:: Изучаемый текст ::

Но в Тасмане жили черты бессовестного авантюризма. Достоверно известно, что время от времени покровитель его - губернатор Антони ван Диемен и достопочтенный Совет города Батавии использовали Тасмана для каких-то темных махинаций, связанных с японской торговлей. Не подлежит сомнению также, что однажды он похитил - на свой собственный страх и риск влиятельного китайца, мешавшего проведению каких-то деловых переговоров между Тасманом и султаном Ачина1
-----------------
1 А с h i n - нидерландские владения на Суматре.
Возможно, что китаец этот был весьма недостойной личностью, но все-таки хотелось бы знать, чем он кончил, да и все это предприятие вызывает большие сомнения. Затем, уже в преклонном возрасте, Тасман был замешан в какой-то неблаговидной истории, что заставило общину верующих, к которой он принадлежал, предложить ему выйти из числа ее членов. Даже достопочтенный Совет был встревожен и уволил Тасмана с его поста, хотя - что чрезвычайно характерно - не отказался от его услуг. Решение Совета освещает характер этого человека ярче, чем любой скандальный анекдот. Он был очень ценным, но компрометирующим слугой.
Все эти огорчительные подробности стали мне известны совсем недавно, когда я прочел одну очень забавную и интересную книжку; но, должен сознаться, что давнее мое восхищение Тасманом, как одним из творцов воинствующей географии, не особенно от этого пострадало. Был ли он нерадивым, или не был, но во время своего плавания он нанес на карту 8000 миль побережья острова, который, по всеобщему согласию, именуется теперь континентом, и этот очень старый в геологическом смысле континент является домом очень молодой нации, будущее которой таит в себе все возможности материального и интеллектуального расцвета.
Мне хотелось бы думать, что в уголке Елисейских Полей, уготованном для великих мореплавателей, Джемс Кук не отвернулся от учтивых приветствий Абеля Тасмана, своего сотоварища моряка, который, - озадаченно и не слишком толково, в духе тех времен,- но первым доложил о существовании Новой Зеландии за 130 лет до того, как капитан Кук, во время второго своего путешествия, навеки покончил с призраком Terra Australia Incognita и прибавил Новую Зеландию к области научных исследований победоносной географии сегодняшнего дня.
Ни малейшая тень подозрения в нерадивости или сомнительных мотивах не омрачает подвигов капитана Кука, пришедшего из хижины земледельца, чтобы занять первенствующее место среди всех мастеров морских исследований, трудившихся над великой географической проблемой Тихого океана.
"Усилие" - так назывался корабль, на котором Кук отправился в свое первое плавание, и это слово было лозунгом всей его профессиональной жизни. "Решимость" именовался корабль, которым он командовал во время своей второй экспедиции, - и решимость была направляющей чертой его душевного облика. Не скажу, что самой великой чертой, потому что он обладал и другими мужественными свойствами большого человека.

:::
:: Фрагменты записей ::

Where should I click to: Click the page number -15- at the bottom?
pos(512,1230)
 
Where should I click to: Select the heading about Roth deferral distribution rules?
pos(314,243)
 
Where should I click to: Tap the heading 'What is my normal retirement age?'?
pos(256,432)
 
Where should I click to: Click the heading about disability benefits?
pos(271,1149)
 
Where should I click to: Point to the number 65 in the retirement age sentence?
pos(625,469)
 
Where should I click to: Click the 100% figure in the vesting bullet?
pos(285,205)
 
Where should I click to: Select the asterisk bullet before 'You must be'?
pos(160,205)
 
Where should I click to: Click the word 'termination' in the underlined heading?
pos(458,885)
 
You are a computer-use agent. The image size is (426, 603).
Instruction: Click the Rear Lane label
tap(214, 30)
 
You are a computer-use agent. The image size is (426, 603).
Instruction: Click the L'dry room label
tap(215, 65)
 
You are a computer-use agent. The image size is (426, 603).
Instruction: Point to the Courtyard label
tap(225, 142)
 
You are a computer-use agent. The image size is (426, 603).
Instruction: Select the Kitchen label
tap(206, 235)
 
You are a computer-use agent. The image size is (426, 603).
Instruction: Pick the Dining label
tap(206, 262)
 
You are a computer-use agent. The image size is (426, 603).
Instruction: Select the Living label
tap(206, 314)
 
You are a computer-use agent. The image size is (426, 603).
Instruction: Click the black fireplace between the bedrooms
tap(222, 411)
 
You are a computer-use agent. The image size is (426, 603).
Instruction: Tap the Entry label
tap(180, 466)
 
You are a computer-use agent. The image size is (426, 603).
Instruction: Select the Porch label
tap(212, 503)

:::
:: Фрагменты записей ::

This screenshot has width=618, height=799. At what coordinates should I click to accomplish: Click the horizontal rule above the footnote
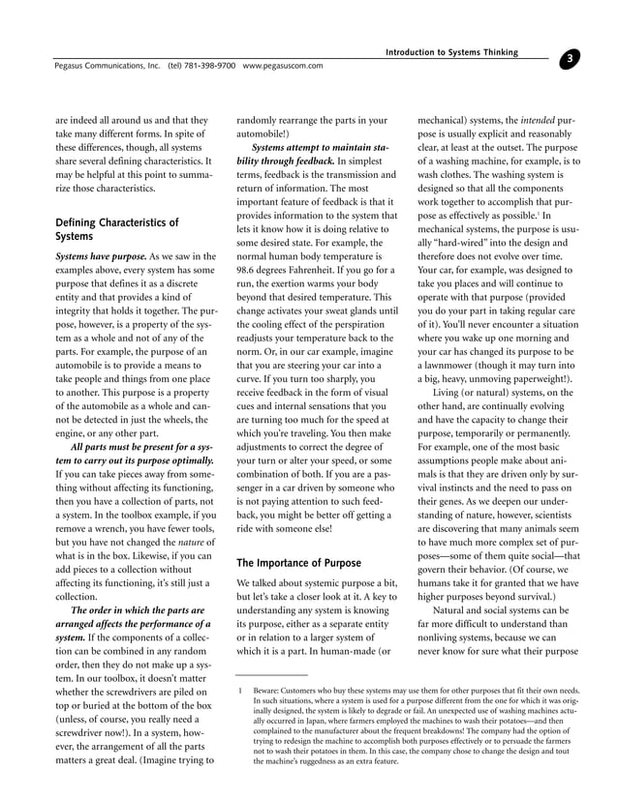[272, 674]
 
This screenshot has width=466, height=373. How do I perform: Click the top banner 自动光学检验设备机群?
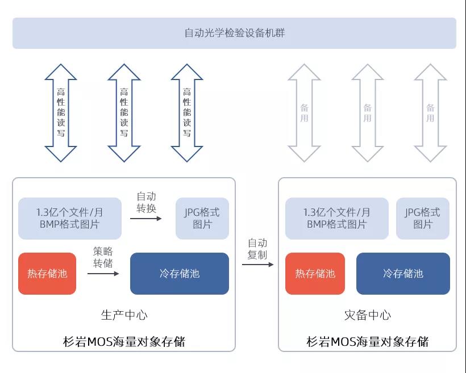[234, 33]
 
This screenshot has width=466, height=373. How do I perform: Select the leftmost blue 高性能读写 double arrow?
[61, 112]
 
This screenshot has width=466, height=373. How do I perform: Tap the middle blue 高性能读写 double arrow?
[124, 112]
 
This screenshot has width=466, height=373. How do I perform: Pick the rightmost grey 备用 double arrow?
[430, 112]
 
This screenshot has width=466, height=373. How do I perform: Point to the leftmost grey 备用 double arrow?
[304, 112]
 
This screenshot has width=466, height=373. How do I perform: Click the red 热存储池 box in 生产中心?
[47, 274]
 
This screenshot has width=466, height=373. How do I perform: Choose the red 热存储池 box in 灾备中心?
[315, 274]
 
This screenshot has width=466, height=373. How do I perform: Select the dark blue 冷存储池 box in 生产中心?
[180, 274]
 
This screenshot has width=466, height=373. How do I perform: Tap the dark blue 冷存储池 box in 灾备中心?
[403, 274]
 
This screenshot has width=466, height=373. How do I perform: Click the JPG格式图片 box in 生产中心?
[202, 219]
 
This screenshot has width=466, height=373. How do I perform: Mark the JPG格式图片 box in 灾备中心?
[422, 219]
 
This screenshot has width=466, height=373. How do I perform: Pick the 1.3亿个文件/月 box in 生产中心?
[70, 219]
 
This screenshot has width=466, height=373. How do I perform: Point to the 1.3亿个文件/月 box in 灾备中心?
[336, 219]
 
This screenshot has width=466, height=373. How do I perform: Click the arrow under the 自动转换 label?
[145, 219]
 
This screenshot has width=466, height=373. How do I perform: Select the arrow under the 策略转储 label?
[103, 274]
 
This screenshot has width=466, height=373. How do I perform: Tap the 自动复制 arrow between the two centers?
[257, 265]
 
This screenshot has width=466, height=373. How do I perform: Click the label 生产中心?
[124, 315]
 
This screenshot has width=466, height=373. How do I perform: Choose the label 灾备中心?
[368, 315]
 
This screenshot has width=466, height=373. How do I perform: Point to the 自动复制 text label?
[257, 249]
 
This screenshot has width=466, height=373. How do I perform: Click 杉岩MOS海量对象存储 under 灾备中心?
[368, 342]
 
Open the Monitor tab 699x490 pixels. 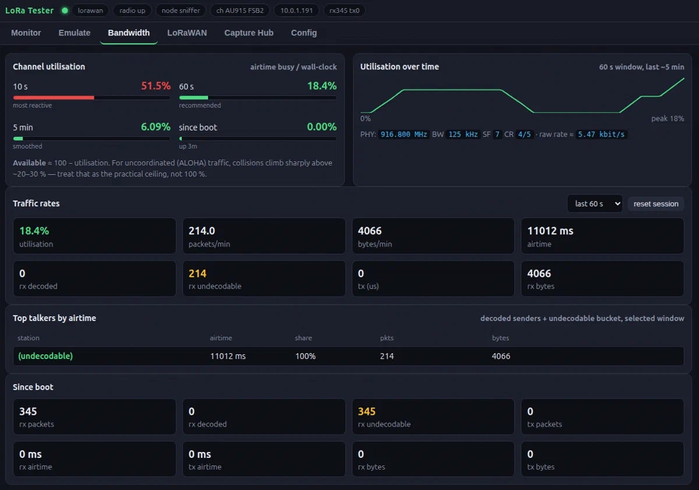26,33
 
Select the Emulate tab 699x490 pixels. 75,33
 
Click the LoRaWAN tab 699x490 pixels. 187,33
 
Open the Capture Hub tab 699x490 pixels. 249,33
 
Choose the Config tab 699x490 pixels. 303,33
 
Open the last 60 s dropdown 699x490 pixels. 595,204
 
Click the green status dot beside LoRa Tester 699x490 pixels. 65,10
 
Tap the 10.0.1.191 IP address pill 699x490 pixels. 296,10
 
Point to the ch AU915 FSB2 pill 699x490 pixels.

:::

• Задание: Воспроизведите дословно фрагмент изучаемого текста, начав со слов «Мне хотелось бы» и закончив словами «проблемой Тихого океана.» включительно.

• Письменный ответ:
Мне хотелось бы думать, что в уголке Елисейских Полей, уготованном для великих мореплавателей, Джемс Кук не отвернулся от учтивых приветствий Абеля Тасмана, своего сотоварища моряка, который, - озадаченно и не слишком толково, в духе тех времен,- но первым доложил о существовании Новой Зеландии за 130 лет до того, как капитан Кук, во время второго своего путешествия, навеки покончил с призраком Terra Australia Incognita и прибавил Новую Зеландию к области научных исследований победоносной географии сегодняшнего дня.
Ни малейшая тень подозрения в нерадивости или сомнительных мотивах не омрачает подвигов капитана Кука, пришедшего из хижины земледельца, чтобы занять первенствующее место среди всех мастеров морских исследований, трудившихся над великой географической проблемой Тихого океана.